Mandelli: Non ci resta che piangere di Benigni e Troisi, film che mi ha fatto innamorare di questo lavoro. La lettera che i due protagonisti scrivono a Savonarola, omaggio a Totò e Peppino, e la scena in cui vanno da Leonardo da Vinci a spiegargli le sue invenzioni e se la prendono perché è un po’ duro di comprendonio sono qualcosa di meraviglioso.
Biggio: Mi unisco su Non ci resta che piangere e aggiungo Brian di Nazareth dei Monty Python, anche se non saprei adesso scegliere una scena, sono tutte impagabili.

Foto: Massimo Schiavon

Con la stand-up comedy come siete messi?
Biggio: Credo che Francesco sia più ferrato.
Mandelli: Bah, direi che su tutti il più bravo è Ricky Gervais, in questi anni ha fatto un lavoro strepitoso e non solo dal punto di vista della stand-up comedy: quello produce, scrive, recita, fa robe cattivissime e non gli puoi dire niente perché lo fa in maniera intelligente, perché ti spara in faccia che il re è nudo e la gente si arrabbia, ok, ma spreca solo tempo. Un altro bravissimo è Bill Burr, anche lui cattivo cattivo, ma mi piace anche Louis C.K., che ho visto a Milano la scorsa primavera e lì, cavoli, lui porta avanti una battuta, uno scherzo, un gioco che offende tutti, ma proprio tutti; anche io mi sono sentito offeso a un certo punto, però ha la capacità di sparare a zero su tutti e quindi poi, una volta che hai riso degli altri, non puoi non ridere anche di te stesso. E secondo me questa cosa è figa.

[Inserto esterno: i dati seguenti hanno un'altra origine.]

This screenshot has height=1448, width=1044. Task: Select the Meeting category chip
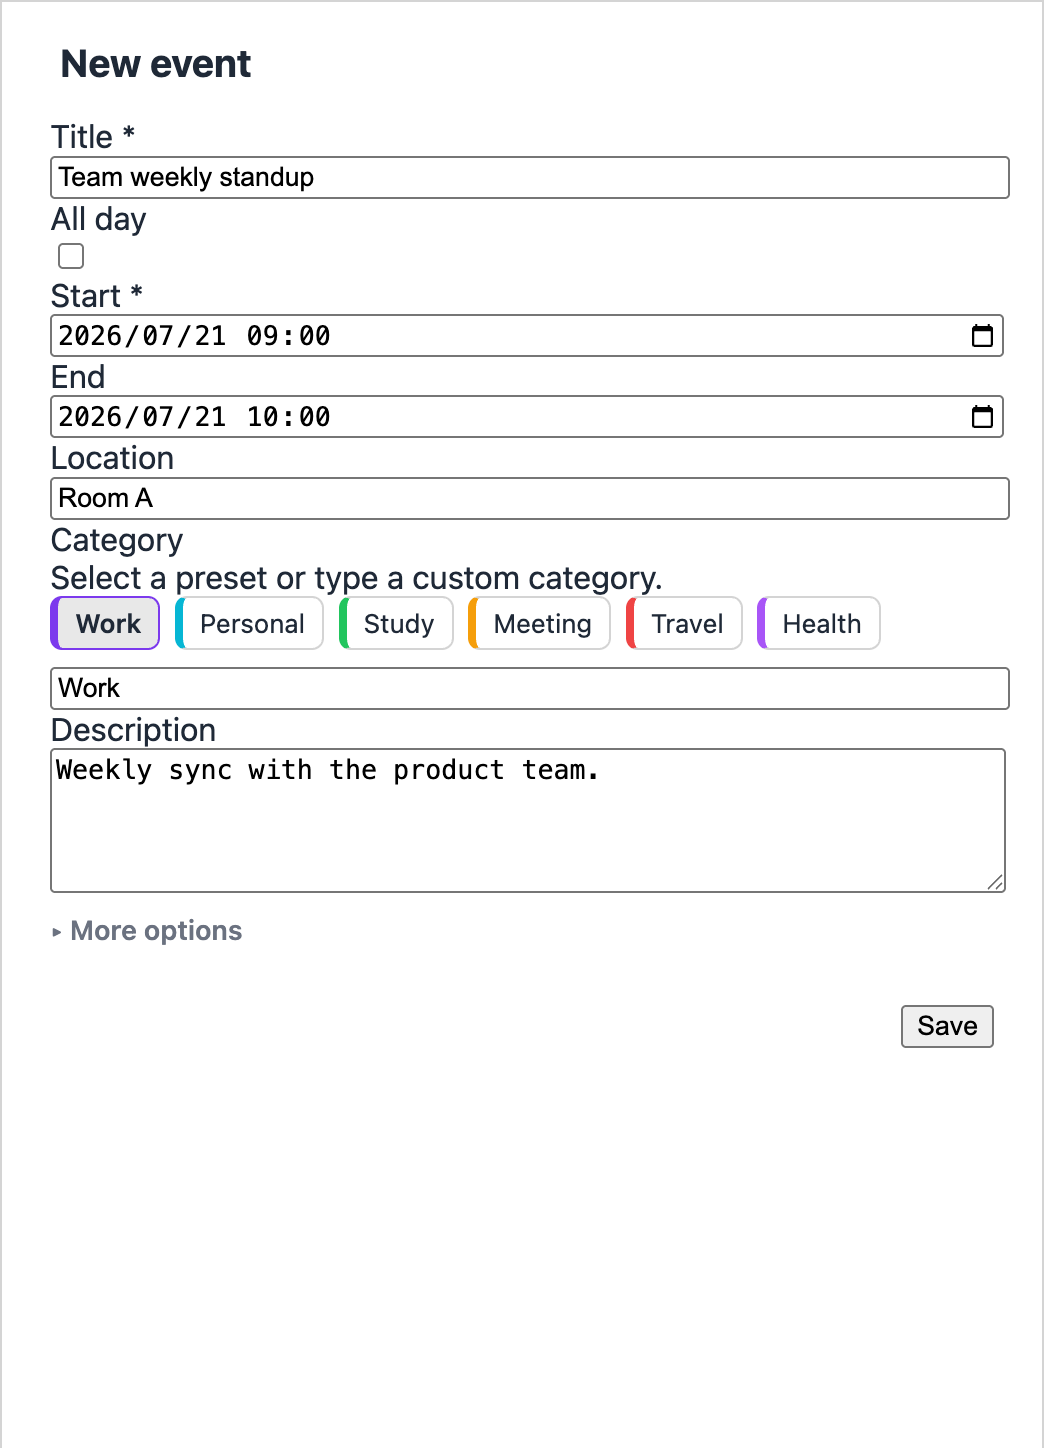(539, 623)
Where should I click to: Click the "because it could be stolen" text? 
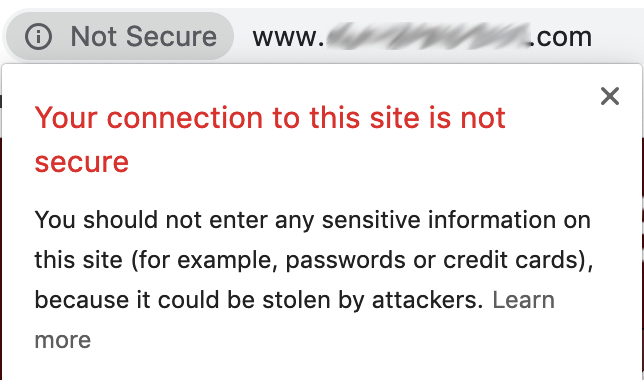coord(182,300)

E in che cosa voi siete dei “soliti idioti”?
Biggio: Ah, io nella pigrizia e nella procrastinazione. Difetti che tra l’altro racconteremo, abbiamo già dei personaggi pronti per parlarne.
Mandelli: Devo dire la verità, io sono iracondo.

Attento che si torna ai Litigiosi…
Mandelli: Sì, è un mio problema. Non voglio scendere in particolari da analista, ma è una cosa che mi porto dietro e che sto cercando di dominare, è un mio punto debole. Cioè, io ero di quelli che in macchina mi partiva la brocca. Devo imparare a vivere la mia vita anche un po’ da spettatore, senza essere così immerso nelle emozioni.
Biggio: O immerso solo nelle emozioni belle.

Ma per concludere, secondo voi chi non vi ha capiti in passato e non vi capirà ora non sa ammettere i propri limiti e riderci sopra?
Mandelli: Guarda, al netto del fatto che spero che nessuno arrivi a odiarci, perché sarebbe una grande perdita di tempo, io non credo che ci voglia una patente per seguire e apprezzare I Soliti Idioti. Ad alcuni arrivano, ad altri no. Come le canzoni.